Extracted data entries
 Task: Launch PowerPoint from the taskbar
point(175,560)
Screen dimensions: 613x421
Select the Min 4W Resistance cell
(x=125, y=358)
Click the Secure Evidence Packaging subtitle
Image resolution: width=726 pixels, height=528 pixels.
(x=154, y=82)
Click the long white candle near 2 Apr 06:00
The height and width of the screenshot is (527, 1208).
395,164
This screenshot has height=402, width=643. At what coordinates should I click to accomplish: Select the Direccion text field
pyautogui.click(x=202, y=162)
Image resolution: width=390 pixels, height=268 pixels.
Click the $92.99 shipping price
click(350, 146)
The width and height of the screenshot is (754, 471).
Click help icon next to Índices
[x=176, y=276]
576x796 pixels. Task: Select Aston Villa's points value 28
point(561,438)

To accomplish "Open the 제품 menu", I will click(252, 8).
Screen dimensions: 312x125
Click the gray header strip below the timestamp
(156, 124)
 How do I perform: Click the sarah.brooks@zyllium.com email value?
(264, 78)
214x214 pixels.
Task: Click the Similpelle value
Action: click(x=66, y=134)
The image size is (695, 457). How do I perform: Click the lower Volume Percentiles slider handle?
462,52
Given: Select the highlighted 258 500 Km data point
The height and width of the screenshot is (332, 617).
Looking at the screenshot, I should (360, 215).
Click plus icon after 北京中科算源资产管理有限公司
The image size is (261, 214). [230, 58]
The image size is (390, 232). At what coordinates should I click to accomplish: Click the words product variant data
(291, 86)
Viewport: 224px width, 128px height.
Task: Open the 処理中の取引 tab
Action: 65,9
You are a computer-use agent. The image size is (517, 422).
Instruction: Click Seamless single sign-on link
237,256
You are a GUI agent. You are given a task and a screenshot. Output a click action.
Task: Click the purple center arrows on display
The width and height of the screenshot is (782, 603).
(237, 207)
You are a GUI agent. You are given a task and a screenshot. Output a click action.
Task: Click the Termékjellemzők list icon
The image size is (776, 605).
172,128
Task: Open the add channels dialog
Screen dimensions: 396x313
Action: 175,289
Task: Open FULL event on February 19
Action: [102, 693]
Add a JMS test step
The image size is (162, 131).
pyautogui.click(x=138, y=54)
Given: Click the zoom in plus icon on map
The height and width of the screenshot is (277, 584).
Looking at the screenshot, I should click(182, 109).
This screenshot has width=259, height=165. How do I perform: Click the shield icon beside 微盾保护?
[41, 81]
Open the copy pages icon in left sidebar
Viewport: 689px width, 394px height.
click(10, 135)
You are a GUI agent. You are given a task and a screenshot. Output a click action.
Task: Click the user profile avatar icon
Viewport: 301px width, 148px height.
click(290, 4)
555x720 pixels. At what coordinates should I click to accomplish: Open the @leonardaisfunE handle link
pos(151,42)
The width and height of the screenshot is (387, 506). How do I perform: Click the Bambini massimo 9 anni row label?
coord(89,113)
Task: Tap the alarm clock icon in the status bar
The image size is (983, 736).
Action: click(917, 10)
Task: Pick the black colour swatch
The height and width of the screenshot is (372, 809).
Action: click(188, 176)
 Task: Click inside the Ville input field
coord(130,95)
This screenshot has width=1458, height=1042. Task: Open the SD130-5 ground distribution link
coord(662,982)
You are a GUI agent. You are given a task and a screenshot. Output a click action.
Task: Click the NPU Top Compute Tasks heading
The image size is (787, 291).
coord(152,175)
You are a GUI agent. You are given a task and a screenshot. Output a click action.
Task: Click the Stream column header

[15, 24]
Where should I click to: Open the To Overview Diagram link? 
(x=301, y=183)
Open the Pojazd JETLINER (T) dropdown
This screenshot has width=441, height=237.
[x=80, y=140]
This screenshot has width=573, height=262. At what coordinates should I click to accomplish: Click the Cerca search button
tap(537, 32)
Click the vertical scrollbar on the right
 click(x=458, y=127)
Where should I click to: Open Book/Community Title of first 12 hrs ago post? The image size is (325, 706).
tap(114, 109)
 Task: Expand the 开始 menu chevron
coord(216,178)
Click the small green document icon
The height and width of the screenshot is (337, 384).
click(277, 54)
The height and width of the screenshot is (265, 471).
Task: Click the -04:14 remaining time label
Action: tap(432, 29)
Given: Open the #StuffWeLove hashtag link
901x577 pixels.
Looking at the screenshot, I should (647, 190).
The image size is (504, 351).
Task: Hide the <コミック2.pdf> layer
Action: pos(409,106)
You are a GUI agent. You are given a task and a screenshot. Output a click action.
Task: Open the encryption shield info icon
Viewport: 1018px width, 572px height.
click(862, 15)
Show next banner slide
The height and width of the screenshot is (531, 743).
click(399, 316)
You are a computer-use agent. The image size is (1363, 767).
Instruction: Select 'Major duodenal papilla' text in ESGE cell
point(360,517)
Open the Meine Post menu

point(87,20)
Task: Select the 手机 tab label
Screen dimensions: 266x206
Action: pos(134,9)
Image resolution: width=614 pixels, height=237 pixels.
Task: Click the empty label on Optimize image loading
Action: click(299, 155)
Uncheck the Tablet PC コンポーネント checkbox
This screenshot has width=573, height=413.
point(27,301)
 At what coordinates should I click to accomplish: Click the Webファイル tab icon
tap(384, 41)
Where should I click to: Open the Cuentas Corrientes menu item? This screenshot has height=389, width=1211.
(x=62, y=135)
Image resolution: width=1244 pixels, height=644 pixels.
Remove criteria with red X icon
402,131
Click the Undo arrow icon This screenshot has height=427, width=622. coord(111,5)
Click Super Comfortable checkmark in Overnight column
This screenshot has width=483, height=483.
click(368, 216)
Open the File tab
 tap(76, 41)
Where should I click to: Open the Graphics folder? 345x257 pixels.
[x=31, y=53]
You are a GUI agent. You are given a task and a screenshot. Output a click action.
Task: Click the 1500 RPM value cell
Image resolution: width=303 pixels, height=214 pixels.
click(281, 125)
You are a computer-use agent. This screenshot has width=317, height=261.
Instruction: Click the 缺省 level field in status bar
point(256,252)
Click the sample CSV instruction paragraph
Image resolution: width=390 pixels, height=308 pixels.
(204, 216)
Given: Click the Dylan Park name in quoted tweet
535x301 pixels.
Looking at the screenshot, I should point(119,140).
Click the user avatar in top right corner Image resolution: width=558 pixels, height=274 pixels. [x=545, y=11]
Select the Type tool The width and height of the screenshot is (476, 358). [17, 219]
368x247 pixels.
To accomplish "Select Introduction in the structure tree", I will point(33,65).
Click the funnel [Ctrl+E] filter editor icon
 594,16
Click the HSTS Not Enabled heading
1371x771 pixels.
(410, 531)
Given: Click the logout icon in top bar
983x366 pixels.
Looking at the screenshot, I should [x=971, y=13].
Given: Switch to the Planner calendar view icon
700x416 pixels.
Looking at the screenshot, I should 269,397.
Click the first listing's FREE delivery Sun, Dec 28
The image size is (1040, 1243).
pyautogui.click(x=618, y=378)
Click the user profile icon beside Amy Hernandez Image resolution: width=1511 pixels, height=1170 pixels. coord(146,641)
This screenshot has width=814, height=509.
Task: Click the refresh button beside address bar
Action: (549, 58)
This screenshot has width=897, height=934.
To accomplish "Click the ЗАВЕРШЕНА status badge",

* _Your objective_
Copy only this part of the entries above: the line with "Instruction: Click the", the line with "368x247 pixels.", and the lines between, all exactly as written.

* _Answer space_
Instruction: Click the 缺省 level field in status bar
point(256,252)
Click the sample CSV instruction paragraph
Image resolution: width=390 pixels, height=308 pixels.
(204, 216)
Given: Click the Dylan Park name in quoted tweet
535x301 pixels.
Looking at the screenshot, I should point(119,140).
Click the user avatar in top right corner Image resolution: width=558 pixels, height=274 pixels. [x=545, y=11]
Select the Type tool The width and height of the screenshot is (476, 358). [17, 219]
368x247 pixels.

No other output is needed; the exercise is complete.